Artificial intelligence start-ups are selling images of computer-generated faces that look like the real thing, offering companies a chance to create imaginary models and “increase diversity” in their ads without needing human beings.
One firm is offering to sell diverse photos for marketing brochures and has already signed up clients, including a dating app that intends to use the images in a chatbot. Another company says it’s moving past AI-generated headshots and into the generation of full, fake human bodies as early as this month.
The AI software used to create such faces is freely available and improving rapidly, allowing small start-ups to easily create fakes that are so convincing they can fool the human eye. The systems train on massive databases of actual faces, then attempt to replicate their features in new designs.
Not sure what I think of this article, however I know that many companies use models for their brochures and promotions, not actual employees, so is this any different? Fake people instead of models.
Yes it surprised me as well when I read the article.
For me it depends on the context.
These tools make sense in movies for extras without lines (I think 'living scenery' is the term used) and may have a place in highly scripted chat bot work helping users with first level support before transferring to people when needed.

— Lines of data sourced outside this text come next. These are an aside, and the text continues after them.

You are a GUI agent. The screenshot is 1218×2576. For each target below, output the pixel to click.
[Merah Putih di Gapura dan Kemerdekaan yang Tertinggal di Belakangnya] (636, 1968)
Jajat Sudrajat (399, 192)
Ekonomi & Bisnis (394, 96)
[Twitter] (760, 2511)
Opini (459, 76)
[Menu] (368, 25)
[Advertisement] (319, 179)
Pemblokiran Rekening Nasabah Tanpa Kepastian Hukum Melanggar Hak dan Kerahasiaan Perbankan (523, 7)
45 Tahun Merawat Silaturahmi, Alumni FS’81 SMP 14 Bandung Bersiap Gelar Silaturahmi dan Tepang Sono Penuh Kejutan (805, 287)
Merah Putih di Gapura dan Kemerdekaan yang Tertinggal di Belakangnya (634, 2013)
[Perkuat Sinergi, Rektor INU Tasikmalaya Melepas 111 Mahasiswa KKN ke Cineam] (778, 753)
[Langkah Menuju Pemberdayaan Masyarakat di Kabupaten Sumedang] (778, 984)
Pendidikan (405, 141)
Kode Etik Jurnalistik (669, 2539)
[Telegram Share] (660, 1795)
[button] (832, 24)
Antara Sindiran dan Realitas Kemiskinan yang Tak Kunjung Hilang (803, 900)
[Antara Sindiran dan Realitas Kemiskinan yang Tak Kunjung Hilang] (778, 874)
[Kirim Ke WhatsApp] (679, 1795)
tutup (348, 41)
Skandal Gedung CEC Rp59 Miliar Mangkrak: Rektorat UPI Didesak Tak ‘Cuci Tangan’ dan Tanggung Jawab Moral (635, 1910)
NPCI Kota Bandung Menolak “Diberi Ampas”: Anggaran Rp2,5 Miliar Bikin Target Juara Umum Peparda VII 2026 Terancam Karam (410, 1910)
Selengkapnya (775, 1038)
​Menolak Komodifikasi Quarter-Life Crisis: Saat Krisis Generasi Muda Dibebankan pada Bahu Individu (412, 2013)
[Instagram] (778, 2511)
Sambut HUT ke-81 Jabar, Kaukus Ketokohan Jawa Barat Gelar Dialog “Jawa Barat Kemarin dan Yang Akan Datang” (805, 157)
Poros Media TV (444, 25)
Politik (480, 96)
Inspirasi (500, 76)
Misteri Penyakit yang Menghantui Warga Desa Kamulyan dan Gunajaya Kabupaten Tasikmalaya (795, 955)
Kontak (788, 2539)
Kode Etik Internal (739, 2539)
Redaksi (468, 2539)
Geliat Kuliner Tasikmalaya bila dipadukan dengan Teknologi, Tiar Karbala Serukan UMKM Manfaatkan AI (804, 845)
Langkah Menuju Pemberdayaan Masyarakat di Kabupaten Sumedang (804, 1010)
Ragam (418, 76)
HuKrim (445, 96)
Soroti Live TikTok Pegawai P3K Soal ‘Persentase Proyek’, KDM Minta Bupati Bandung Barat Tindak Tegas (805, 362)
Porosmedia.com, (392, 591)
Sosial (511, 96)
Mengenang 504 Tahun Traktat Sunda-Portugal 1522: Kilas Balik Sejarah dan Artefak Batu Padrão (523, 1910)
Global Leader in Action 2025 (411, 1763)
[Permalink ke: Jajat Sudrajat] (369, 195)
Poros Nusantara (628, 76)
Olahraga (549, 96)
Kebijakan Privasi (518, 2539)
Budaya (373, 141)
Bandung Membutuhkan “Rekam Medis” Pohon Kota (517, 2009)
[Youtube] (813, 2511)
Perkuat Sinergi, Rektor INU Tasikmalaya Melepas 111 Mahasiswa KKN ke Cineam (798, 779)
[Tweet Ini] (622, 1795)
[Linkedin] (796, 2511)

I don't like this being used when the appearance of actual people is a relevant factor in the product being sold like dating sites, cosmetics, and appearance medicine.
There could be interesting impacts on bias and perception if these faces are used as stand-ins for reviews of medication/treatment where privacy is usually heightened (mental health, sexual health etc) and anonymous speakers on the news where their identify needs to be private.
Great points @Kat Warner - I can definitely see the benefits where privacy is a factor and living scenery, and I agree, for items being sold it feels a bit "fraudulent" to me, more so than than the other examples being used.
I know that Atlassian uses actual employees in their videos - just last week they were looking for volunteers for the latest productions. I think it really does make the end product more authentic.
That's really great to hear! It is so much more meaningful when it is real employees representing their workplace brand.